'''
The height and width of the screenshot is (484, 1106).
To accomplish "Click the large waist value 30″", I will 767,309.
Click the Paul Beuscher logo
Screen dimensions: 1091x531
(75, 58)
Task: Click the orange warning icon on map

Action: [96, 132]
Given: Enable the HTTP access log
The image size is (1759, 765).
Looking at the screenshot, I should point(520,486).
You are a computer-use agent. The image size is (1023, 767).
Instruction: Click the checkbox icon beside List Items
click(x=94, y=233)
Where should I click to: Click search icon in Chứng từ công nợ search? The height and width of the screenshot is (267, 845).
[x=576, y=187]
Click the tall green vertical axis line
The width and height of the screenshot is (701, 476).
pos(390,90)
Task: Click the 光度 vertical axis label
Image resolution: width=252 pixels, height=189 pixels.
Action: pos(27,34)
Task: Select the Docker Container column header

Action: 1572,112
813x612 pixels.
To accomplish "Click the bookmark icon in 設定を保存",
'''
Your reply should repeat the entire listing, word for word and complete.

The height and width of the screenshot is (484, 1106).
To accomplish "Click the large waist value 30″", I will 767,309.
Click the Paul Beuscher logo
Screen dimensions: 1091x531
(75, 58)
Task: Click the orange warning icon on map

Action: [96, 132]
Given: Enable the HTTP access log
The image size is (1759, 765).
Looking at the screenshot, I should point(520,486).
You are a computer-use agent. The image size is (1023, 767).
Instruction: Click the checkbox icon beside List Items
click(x=94, y=233)
Where should I click to: Click search icon in Chứng từ công nợ search? The height and width of the screenshot is (267, 845).
[x=576, y=187]
Click the tall green vertical axis line
The width and height of the screenshot is (701, 476).
pos(390,90)
Task: Click the 光度 vertical axis label
Image resolution: width=252 pixels, height=189 pixels.
Action: pos(27,34)
Task: Select the Docker Container column header

Action: 1572,112
813x612 pixels.
To accomplish "Click the bookmark icon in 設定を保存",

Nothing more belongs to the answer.